Is business war? Some like the military model and many of those people elevate strategy to its exalted  position. I like to remind those people of the words of one  very successful general Dwight David Eisenhower, commander of Allied Forces in western Europe in World War II (and 34th President of the United States).

“In preparing for battle, plans are useless, planning is essential.”

This quote speaks to the value of thinking in advance of action, but hints that action “on the ground,” will need to be adapted to changing circumstances.

The Plan

Strategy is still just a plan, what and why, how, who and when. The thinking behind the plan should prepare the business to adapt as needed.
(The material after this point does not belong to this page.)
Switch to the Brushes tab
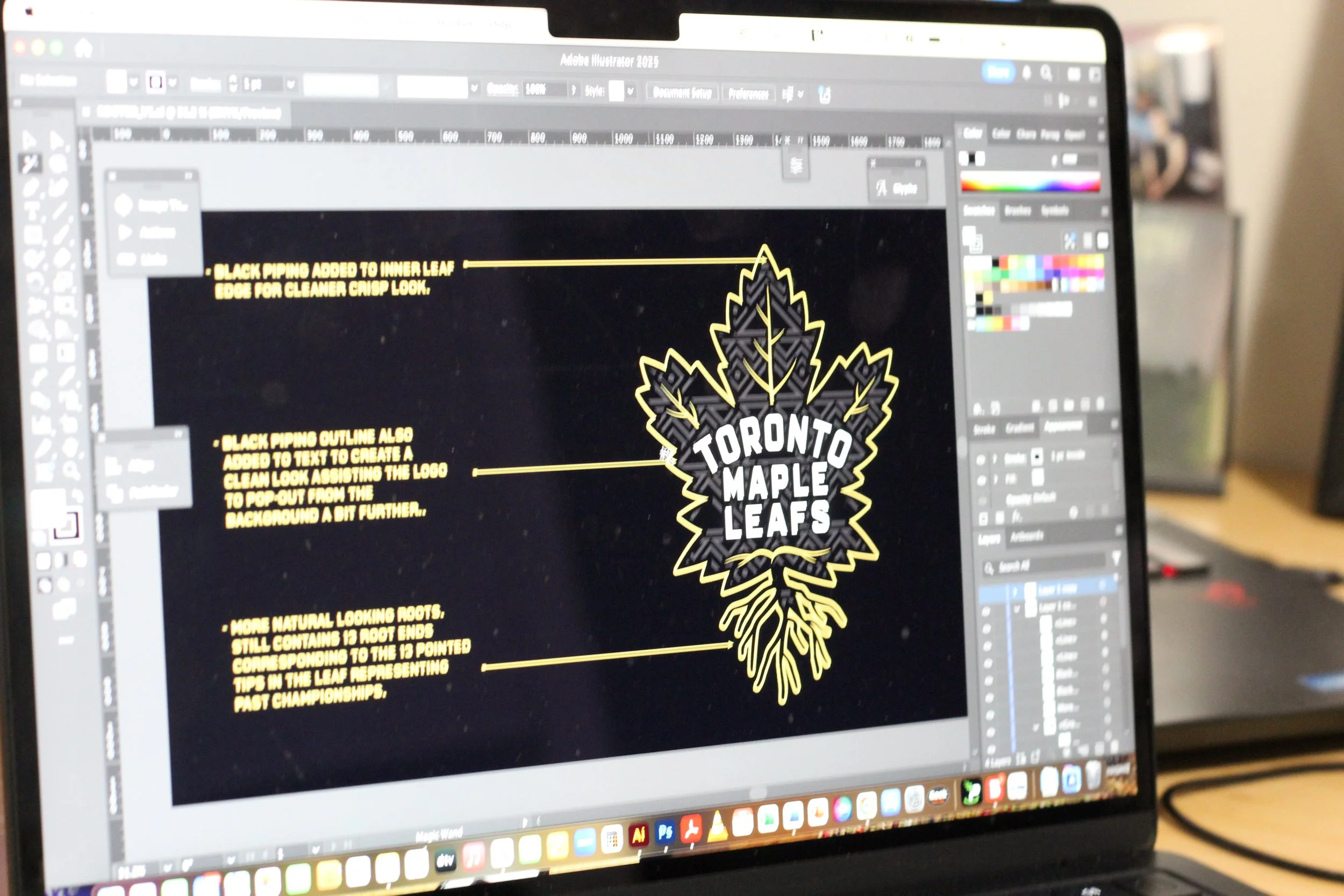This screenshot has width=1344, height=896. coord(1017,211)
There are a lot of strategic planning frameworks. The consulting firm you work for has one, and you will use it, but here is a generic framework to think about.Strategy is a plan responding to changes in the environment

Strategy must be based upon information about something new in the environment.  Often when a client decides that they need a new strategy it is usually because they missed the changes in the environment – new customer needs or they didn’t anticipate the competitor response. Sometimes the firm doesn’t notice until revenue drops substantially.

If an expert strategy consultant is brought in, that firm may arrive with much documented evidence of those changes based upon their experience in the industry. Or the strategy firm (content consultant) collects data and analyzes it and delivers recommended actions.
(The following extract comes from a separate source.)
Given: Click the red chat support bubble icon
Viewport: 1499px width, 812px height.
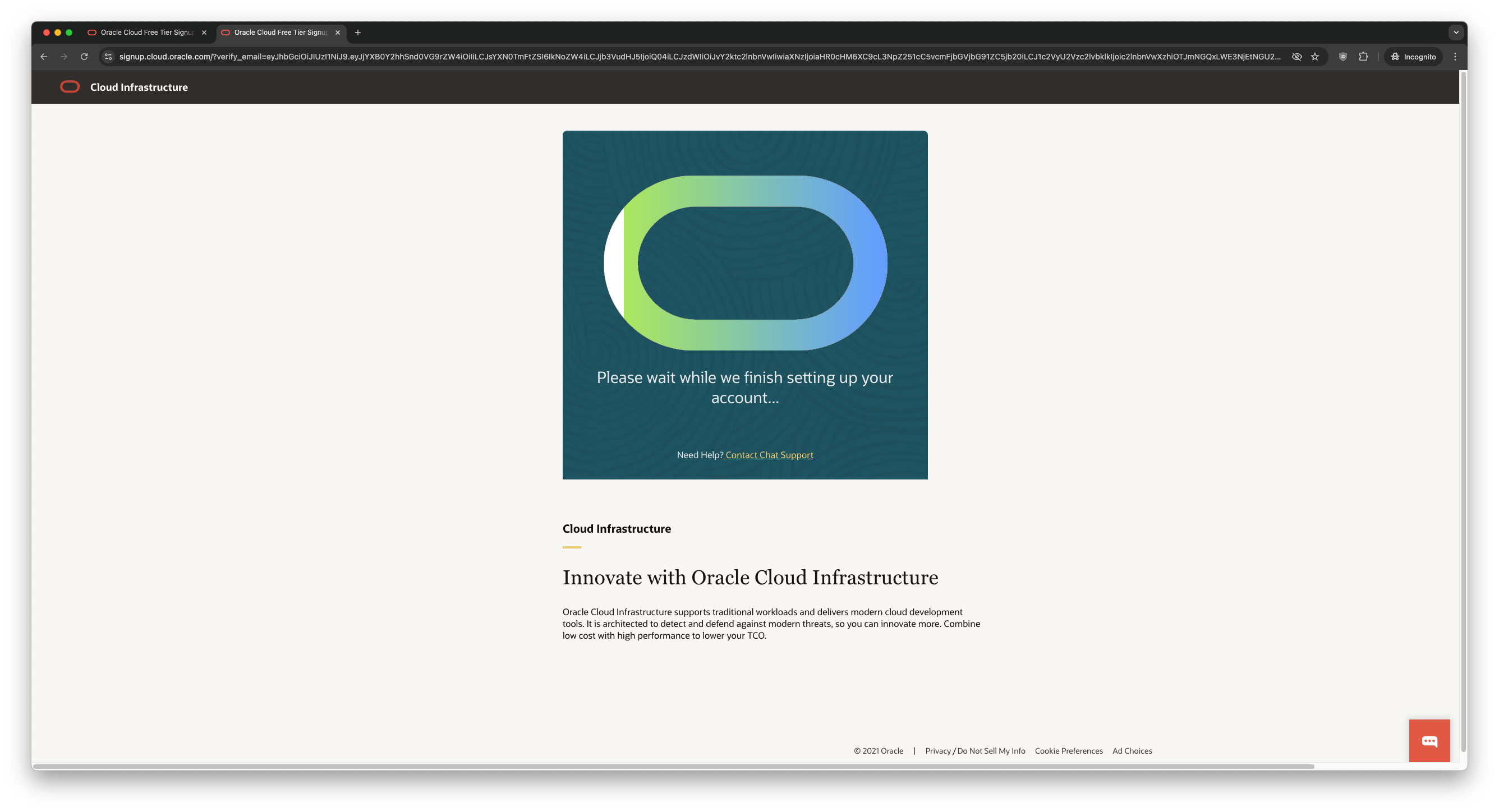Looking at the screenshot, I should click(x=1428, y=740).
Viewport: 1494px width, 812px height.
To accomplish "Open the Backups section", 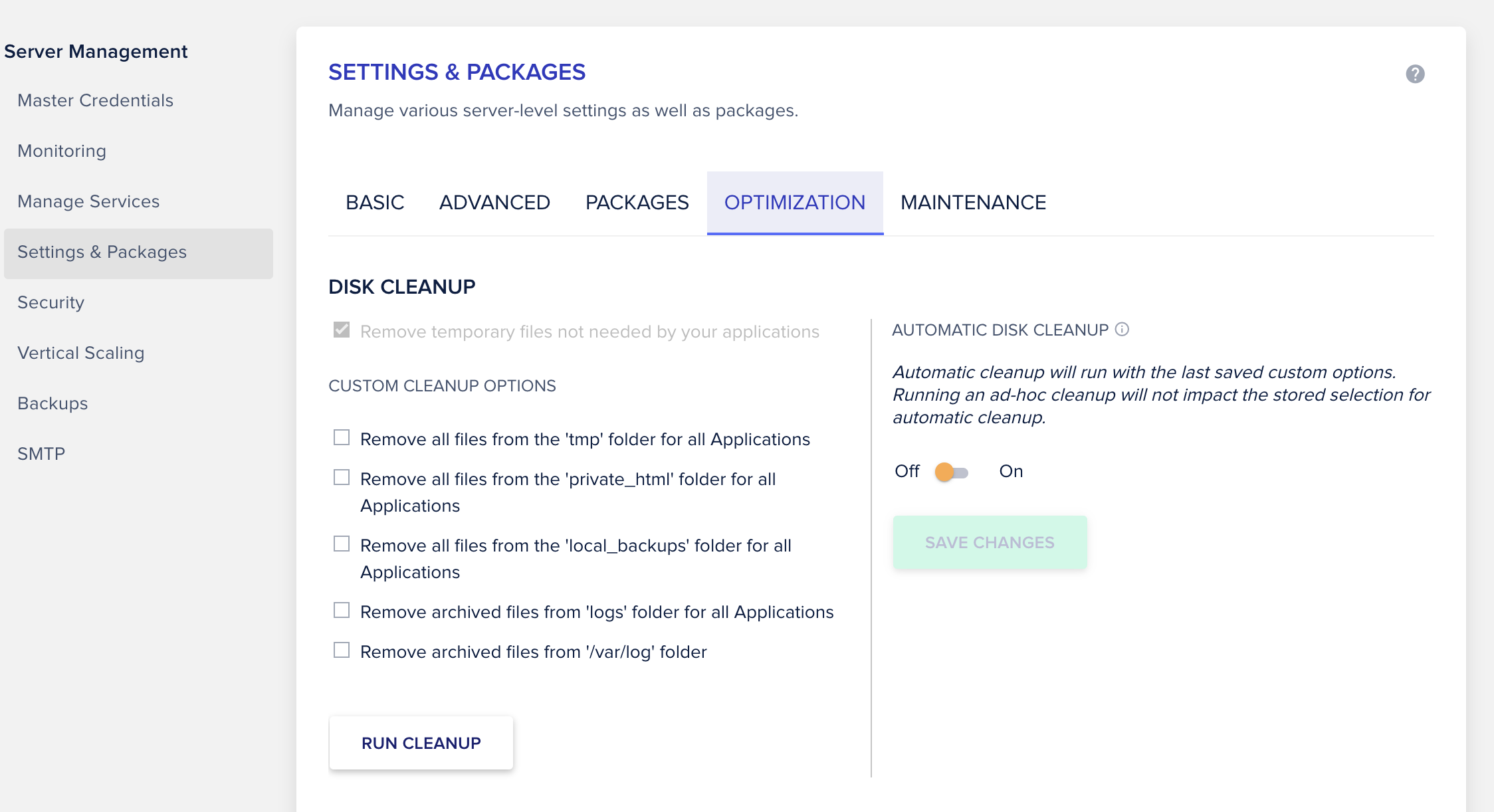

The strategy process consultant may have some experience in the industry, may even have opinions about the best course of action, but works with the firm’s leadership to do the research and analysis. The strategy process consultant may even create an environmental scanning function so that the firm doesn’t get similarly caught flat-footed again. The strategy process consultant often works alongside the client to execute the strategy.
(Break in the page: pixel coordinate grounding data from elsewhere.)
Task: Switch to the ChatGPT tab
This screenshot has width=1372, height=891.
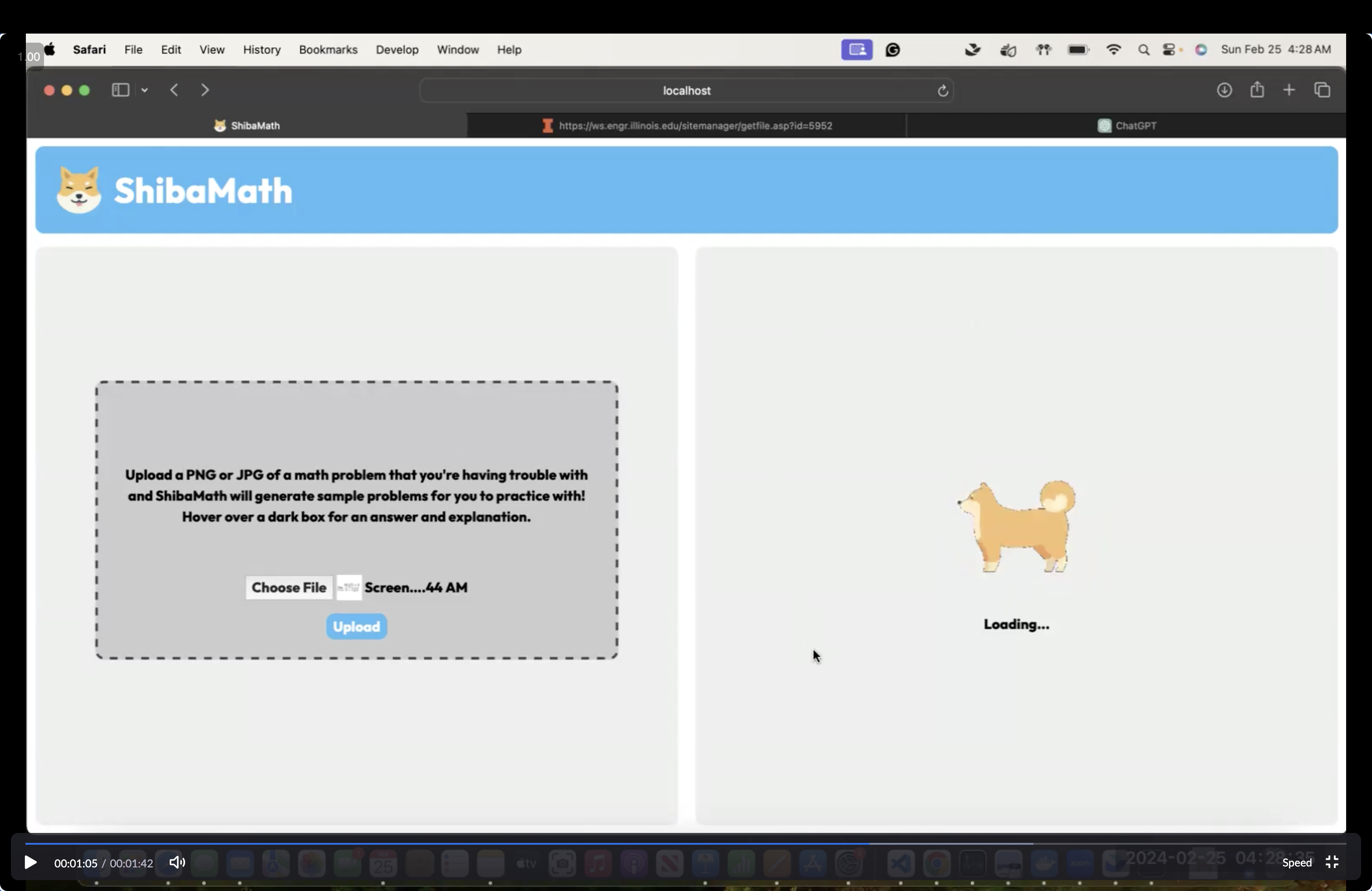Action: click(x=1127, y=126)
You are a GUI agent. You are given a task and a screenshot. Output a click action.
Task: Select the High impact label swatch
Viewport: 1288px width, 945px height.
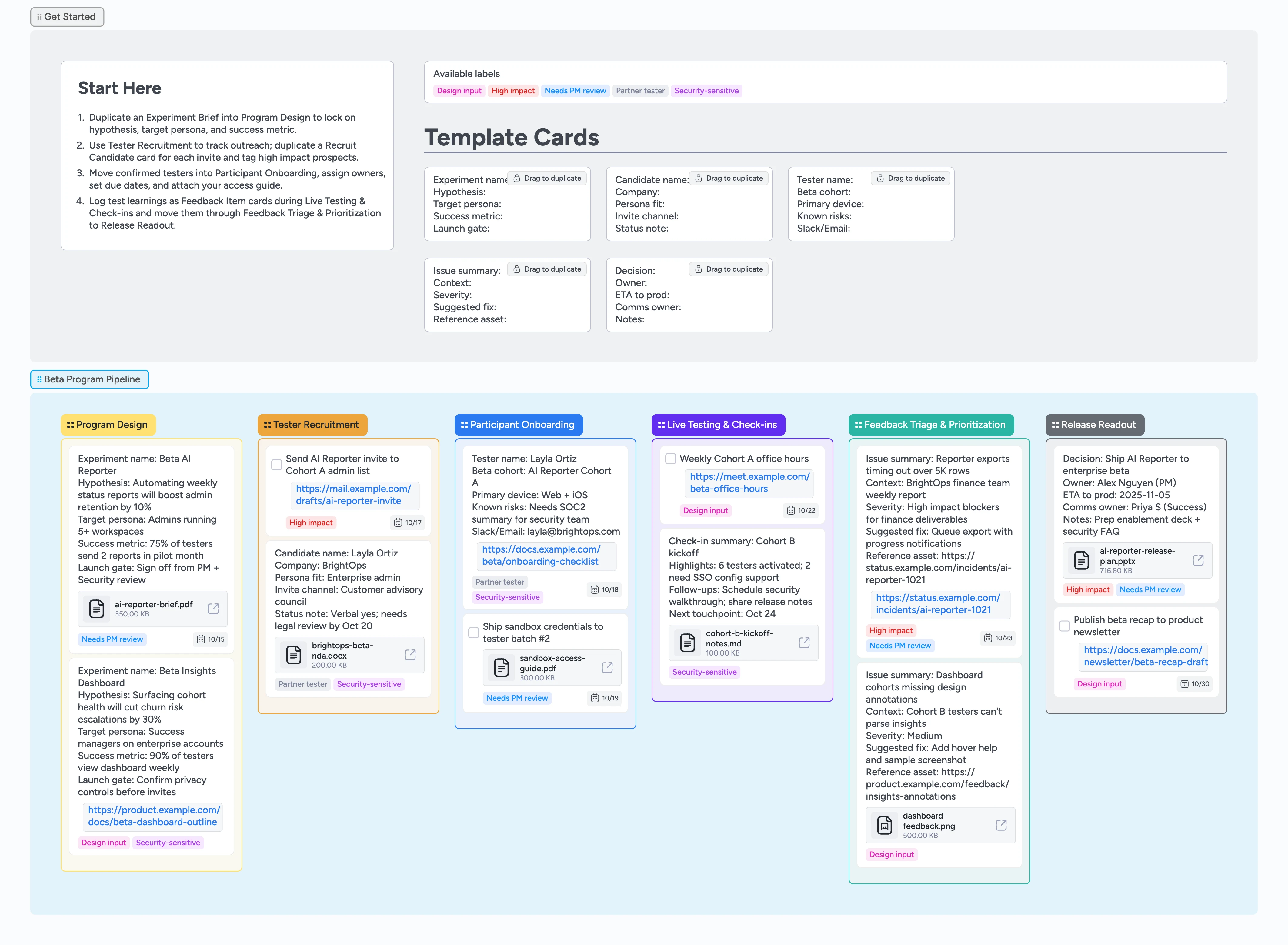512,90
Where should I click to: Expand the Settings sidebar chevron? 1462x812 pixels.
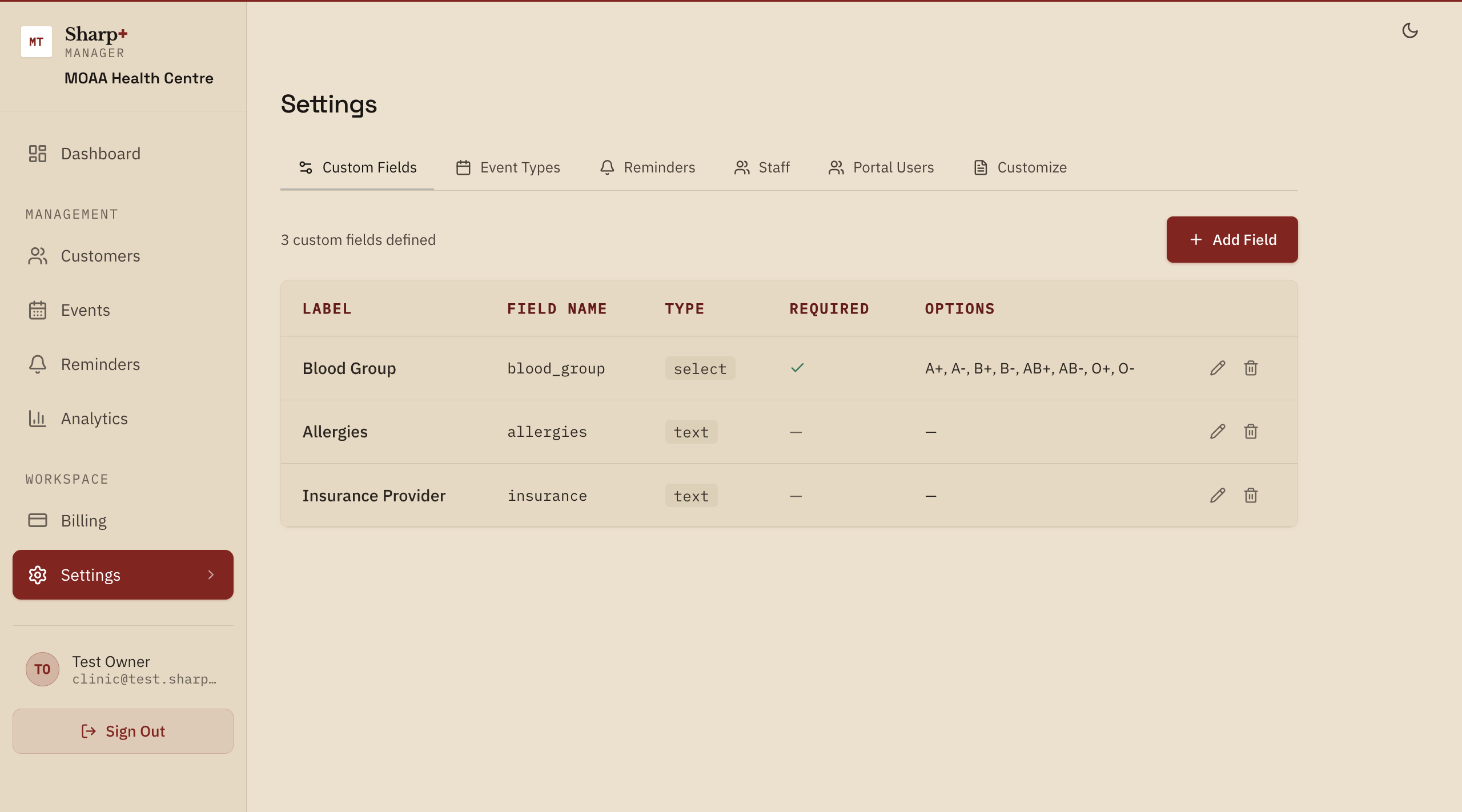211,575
Implementation: Strategy Execution

A McKinsey senior director once said to me, “implementation is the client’s responsibility. We would never usurp our client’s responsibility.” My other favorite quote from a military general is from Brigadier General David Sarnoff who was on Eisenhower’s staff and both before and after te war was the CEO of RCA:

“The ‘B’ quality plan executed in an ‘A’ quality fashion will always beat an ‘A’ quality plan executed in a ‘B’ quality fashion.”

I believe that process consultants have an advantage in strategy execution, but even content consultants can succeed if the client is engaged throughout the project. My first project was a new product feasibility study for a heavy duty truck company in the United Kingdom. The project lead engaged the client in the analysis by conducting weekly updates. By the time the client got the recommendations, “build the eight wheel truck, stay away from distribution box vans, there’s no available premium for “heavy duty,” he was convinced and implemented everything.

My second project was with the same project lead who convinced the client to sponsor a study of the market for automatic transmissions in the bus market in nineteen developing countries. However, the client insisted on a “hands-off approach,”  only attended an abbreviated presentation, may not have opened the detailed report, and never implemented anything, though there were seven of those markets ripe for his firm’s transmissions.

I think that even Newbie consultants in a content firm can help the client execute strategy, if you are on-site ask your project lead to allow some feedback of the analysis you are doing from the people in the client system who would be most likely to act upon it. You will need to approach this delicately as some project leads may feel threatened or worry about “leaking” the answer before the big presentation,  If you get shot down remember the idea for when you are managing projects

Business strategy has progressed in the 1970s from the BCG analytical matrices to the models of Michael Porter of Harvard to the value engineering approach of Chan Kim and Renee Mauborgne, in Blue Ocean Strategy. There will always be new glitzy frameworks from rock-star B-School professors and big and boutique consulting firms, but strategy is always just a plan and a plan must be implemented to be worth anything.